As you know: on August 17th the City & several agencies joined their efforts to execute a well orchestrated San Lorenzo River mouth breach. This breach followed the careful worked out instructions, which the City & agencies had hammered out over a long time( leaving all sides often at wit ends) in order to prevent the previous, disastrous, abrupt Seaside Co. breaches. Their actions had resulted in the river draining too quickly, sucking the water out at high speed, leaving the fish gasping along the drained river bed. Not a pretty sight! and a clear sign, that the Seaside Co. has little wildlife awareness/knowledge & needed guidance.

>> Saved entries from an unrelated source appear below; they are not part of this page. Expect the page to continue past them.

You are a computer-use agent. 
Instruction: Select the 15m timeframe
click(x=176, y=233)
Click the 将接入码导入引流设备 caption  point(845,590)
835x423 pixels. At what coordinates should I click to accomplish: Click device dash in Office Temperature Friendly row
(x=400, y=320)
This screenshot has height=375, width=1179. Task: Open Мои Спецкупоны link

So…watching the procedure from the Trestle bridge & cliff over look, I admit: I was thrilled to witness the City, Seaside Co. & agencies co-ordinated their watershed knowledge and huge equipment to carefully protect the San Lorenzo River wildlife habitat. Of course my next thought was: “YES! let this be the new standard: make the impossible possible by excellent, vigilant co-working to benefit the San Lorenzo River habitat.”
Me being me, I was convinced that the mystery GOOSE, standing guard close to the action, guaranteed the successful outcome. Naturally I also worried that the guard GOOSE was injured and couldn’t escape, but one hour later, it was gone, obviously having accomplished its mission. And the question remains: Was it a juv. CANADA or CACKLING GOOSE?

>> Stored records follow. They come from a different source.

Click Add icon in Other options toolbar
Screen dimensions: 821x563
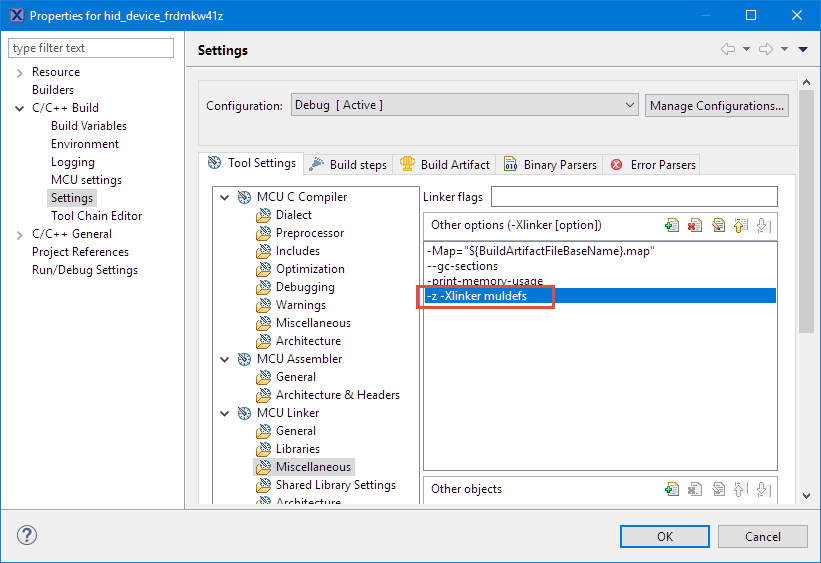click(672, 226)
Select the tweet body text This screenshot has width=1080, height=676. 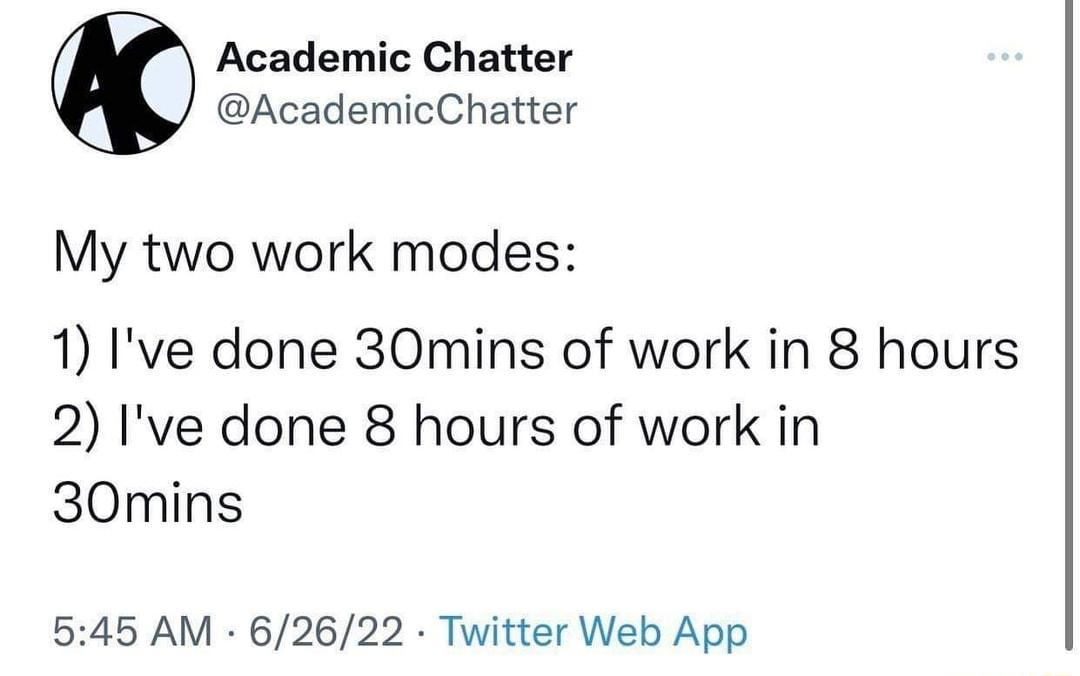tap(500, 375)
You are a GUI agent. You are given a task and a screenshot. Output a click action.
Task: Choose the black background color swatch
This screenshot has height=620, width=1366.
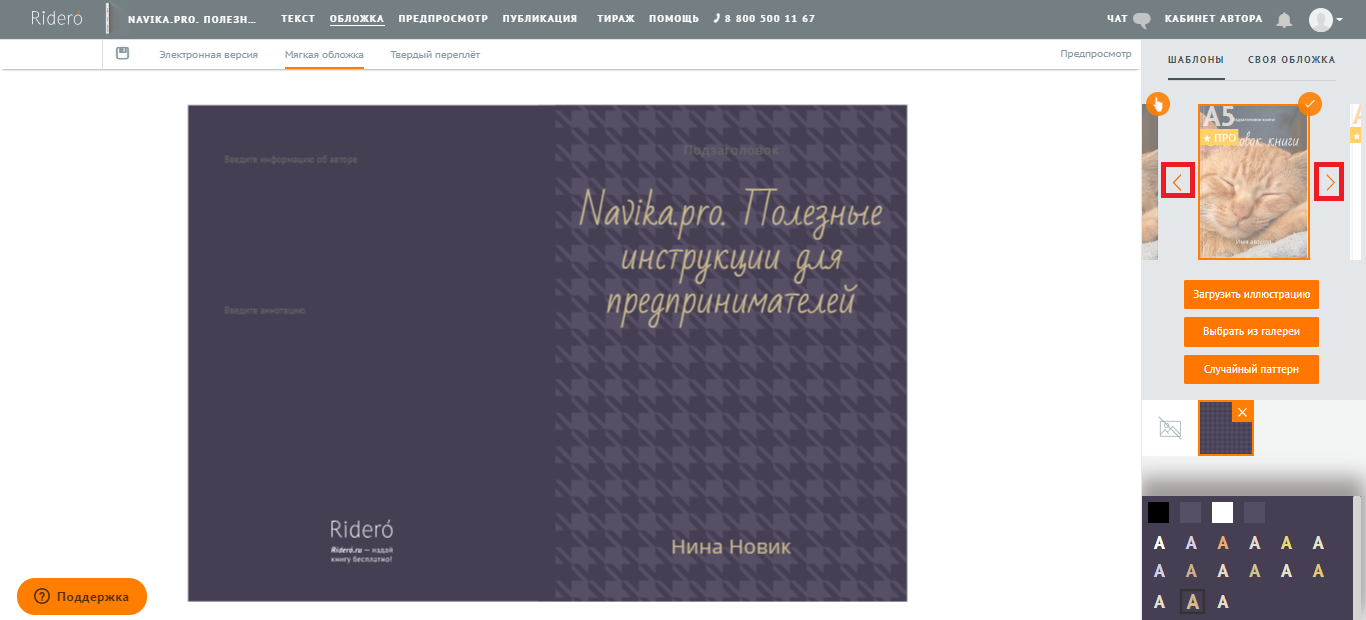pos(1158,513)
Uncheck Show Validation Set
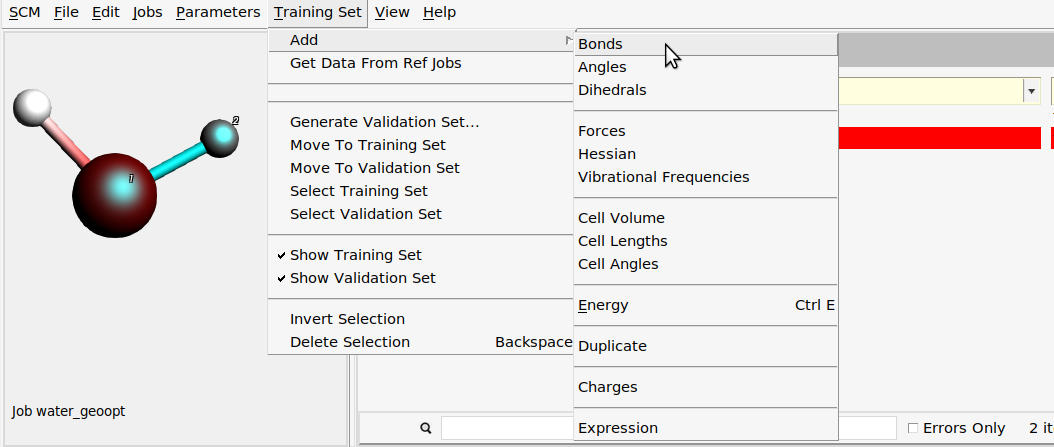1054x447 pixels. 362,278
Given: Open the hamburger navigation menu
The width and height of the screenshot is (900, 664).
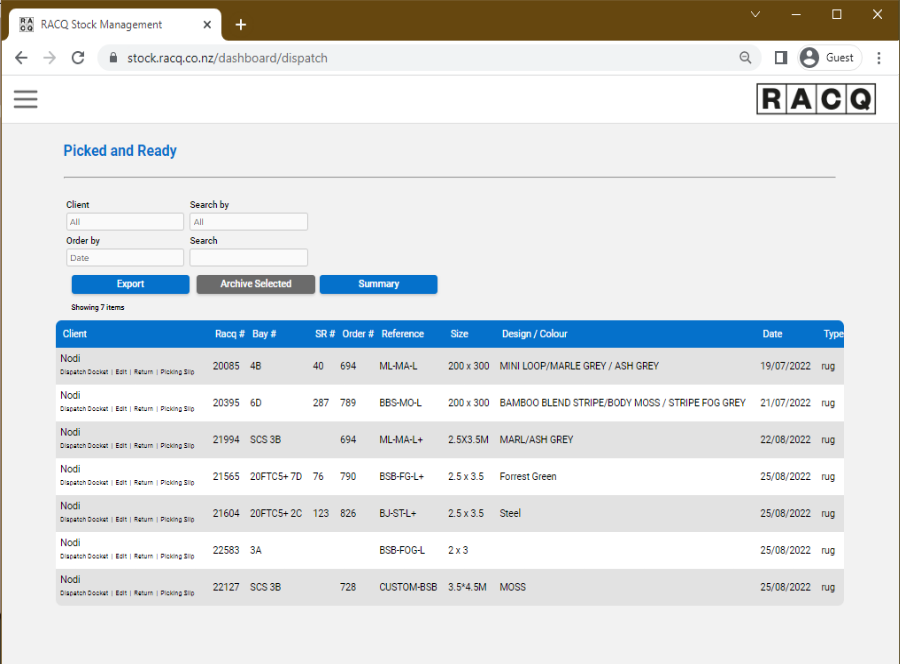Looking at the screenshot, I should coord(25,98).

As you know, I have joined the San Lorenzo River Leveelies a few times in their twice a week Riverway clean-ups. This gives me a deep respect for what they do: in conjunction with the maintenance crew they clean the levee for the Santa Cruz community.
Janet Fardette is the “unsung hero” ( as my friend claims) of the group and keeps the City Depts. on their toes as where/ what needs their attention. She and I agreed that this task mimics dirty dishes chore: as soon as done, dirty dishes show up again. It’s easy to forget the achievement of all the previous solved issues ( which are many!), feel overwhelmed by repetitive clean-ups. Observing the stupor state of some “ levee regulars” as they watch us with blank expression pick up trash right next to them, my human kindness level was sinking drastically low. I remedied that by asking 2 men to retrieve some litter for me, which they did for some time. So what if one of the man refused to throw his gathered trash away, because he was sure his friends could use it. It made me smile, because he was taking the recycling motto to a new level.